Lepage and The End

Robert Lepage

Robert Lepage (Canadian Press photo)

As I listen to the Metropolitan Opera premiere the last of the four operas in Wagner’s Ring Cycle –streamed for free to an eager audience worldwide—I have to say, the natives are restless.  While Canadians are just fine with Robert Lepage (those who care, at least), the verdict so far in NYC seems quite conflicted.  I am basing this on the reviews I’ve seen, before having checked anything written about the new production I am listening to tonight (I am posting this while Act III is still on so i should think the reviews would at least wait for the end of the piece?).

But there seems to be a lot riding on this.  I suppose money is part of it. I want to take a moment just to remember the things i liked, because when i read what some say, you’d think it was a mess, a disaster.  Lepage even went as far as issuing an interview that sounded like an attempt at a defense; and under the circumstances i can’t blame him.  There’s been a great deal of magic for me in each of the previous three operas, yet all I’ve heard were a series of negatives.

Das Rheingold?   We heard about the rainbow bridge failure on the opening night, the relatively under-powered Wotan & Loge.
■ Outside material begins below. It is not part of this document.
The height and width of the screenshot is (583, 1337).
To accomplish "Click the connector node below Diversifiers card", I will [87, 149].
Have people forgotten the magical parts?

  • For starters wow, the appearance of the Rhine Maidens, doing that trademark thing Lepage seems to love, namely hanging on strings.  It was stunning.
  • down down down

    The descent to Nibelheim

    And the descent to Niebelheim is surely something nobody can take away from Lepage. Has anyone ever ever ever done so much with that sequence? Yes I’ve seen marvellous moments in productions, but never the overtones of elfin magic, visual echoes of styles we see in Lord of the Rings (although to be fair, the debt is really the other way, correct? Even if Tolkien still refuses to admit any debt or influence).
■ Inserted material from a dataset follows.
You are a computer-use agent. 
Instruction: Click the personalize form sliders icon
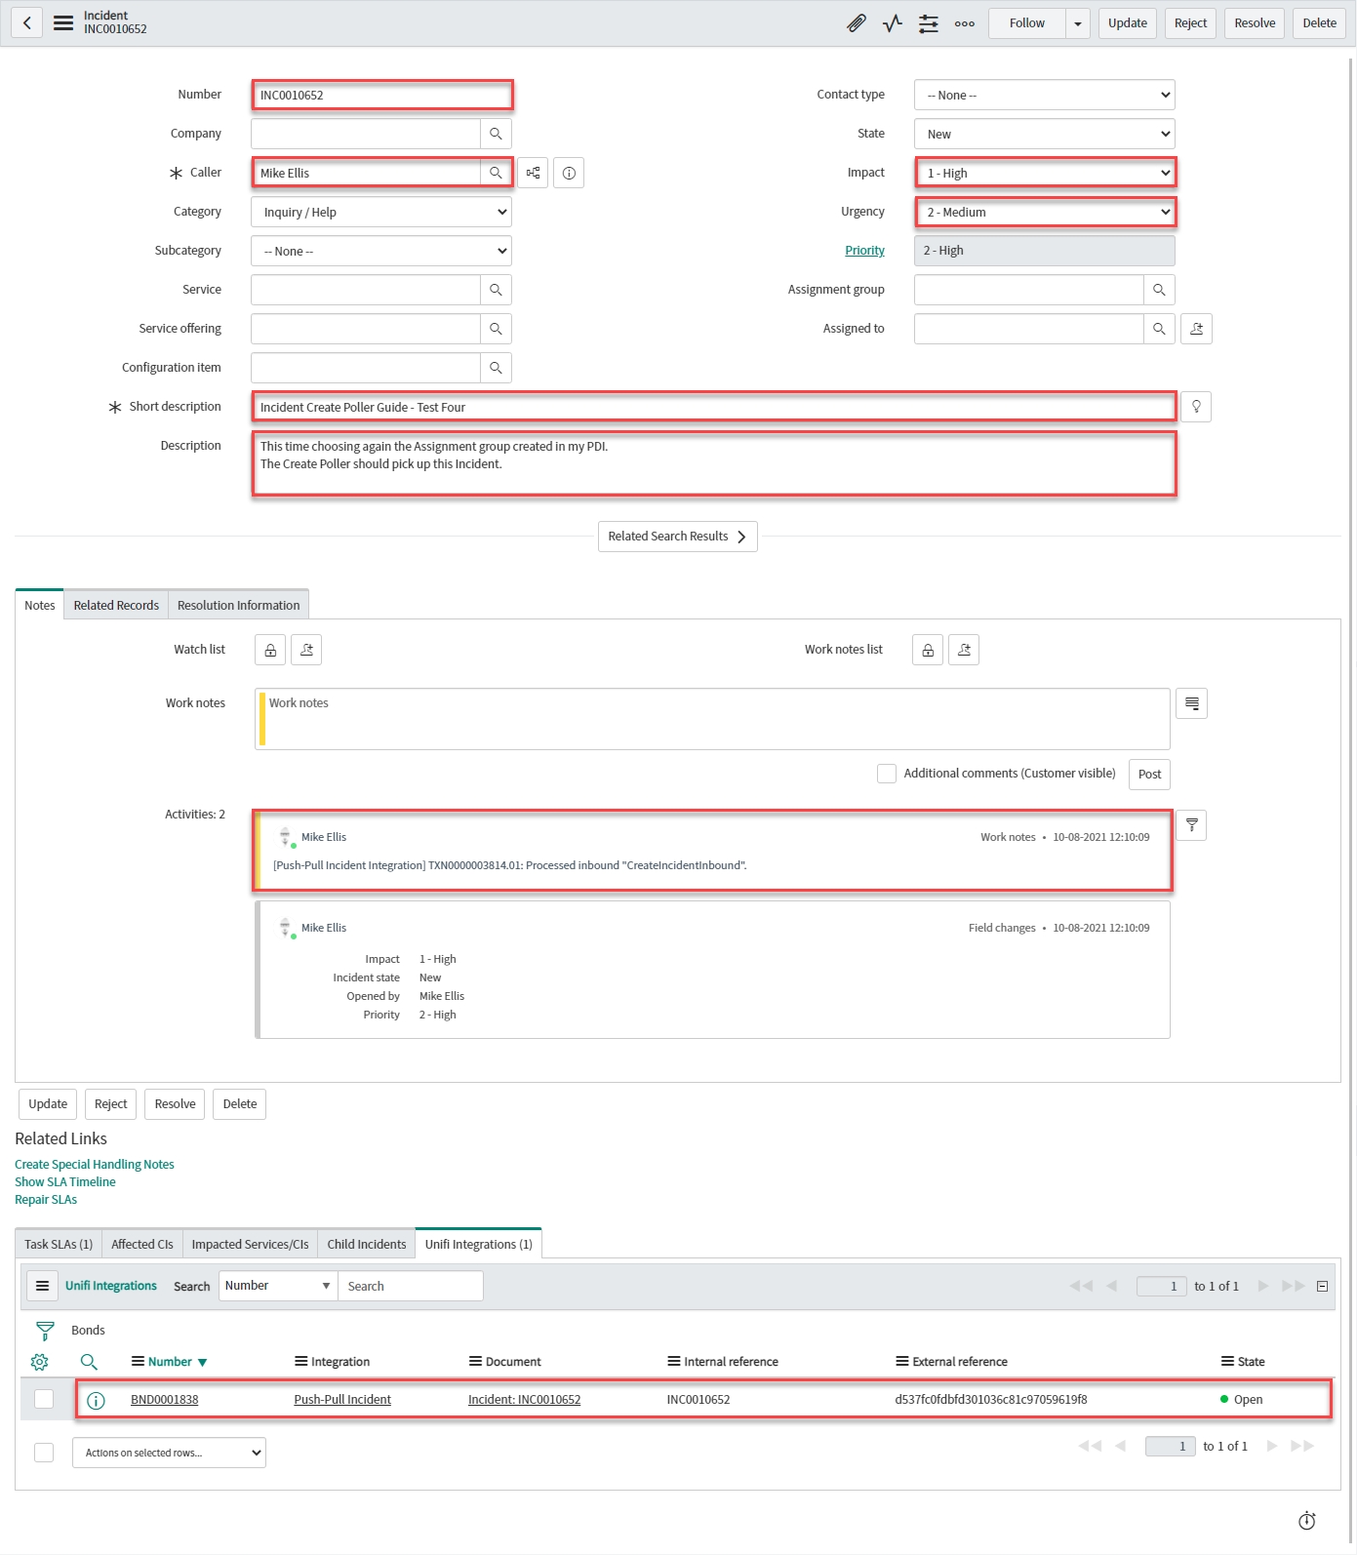pyautogui.click(x=928, y=23)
  • Loge walking backwards up the wall… fire and the lie, captured in a wonderful image, and sung beautifully.
  • Wendy Bryn Harmer… at the risk of sounding crude, shouldn’t Freia, the goddess who embodies youth and fertility be beautiful? This time at least, the casting is brilliant. When the giants want her, can you blame them?  The camera loves her.
  • When  Loge sings that lovely arioso about his quest for someone willing to sacrifice woman’s wonder & worth (“Weibes Wonne und Wert”), and leans across Harmer, his hands glowing magically, I couldn’t see for the tears.  In the encore it was every bit as powerful even though I knew it was coming.
  • The relationships between the principals makes so much sense in Lepage’s reading.  One of my favourite moments in the Chereau Ring is that lovely climax when Wotan tells the giants to take the gold, and declares Freia free.  She runs away from the giants… and runs PAST her waiting family, to stand alone, distraught, as she ponders her family relationships.  Lepage takes it a step beyond that.  Farmer seems to respond to Fasolt’s rough love.  Her glances at him are so sweet, so sad when we see what happens to Fasolt, and problematic to be sure.

Die Walküre?

  • Love that pursuit through the forest, Siegmund entering to…
  • A twin sister who really looks like a twin! Casting again!
  • I said little about Bryn Terfel’s Wotan –whose portrayal I liked in Rheingold—but Terfel upped the ante substantially in this opera, particularly his long monologue in the second act.  I loved that peculiar “eye” that carries so many possible meanings.  Wotan has given up an eye in exchange for wisdom, so it makes a curious kind of sense for the eye to be a motif at this point, as Wotan explores the world, in effect using that eye.
  • I loved the Ride of the Valkyries.  I have never liked this strange set-piece, the single most over-played piece of Wagner, that turns up in movies & TV commercials, a piece that has probably never worked very well onstage.  I’ve seen several productions of this opera and have never been very happy with what the director comes up with, especially when the sisters are all suddenly dwarfed by the arrival of the much bigger woman playing Brunnhilde.  Please don’t mistake me for a size-ist, as I love big bodies, and grew up watching them onstage.  But what a difference when Brunnhilde is the same size as her sisters, and suddenly she genuinely seems to be one of a troop.   And wow that sets up the father-daughter relationship with a Wotan who truly is a godlike figure, namely Bryn Terfel.  Terfel’s reading of Wotan’s farewell at the end of the opera was truly special, beautiful, moving, and in a close-up.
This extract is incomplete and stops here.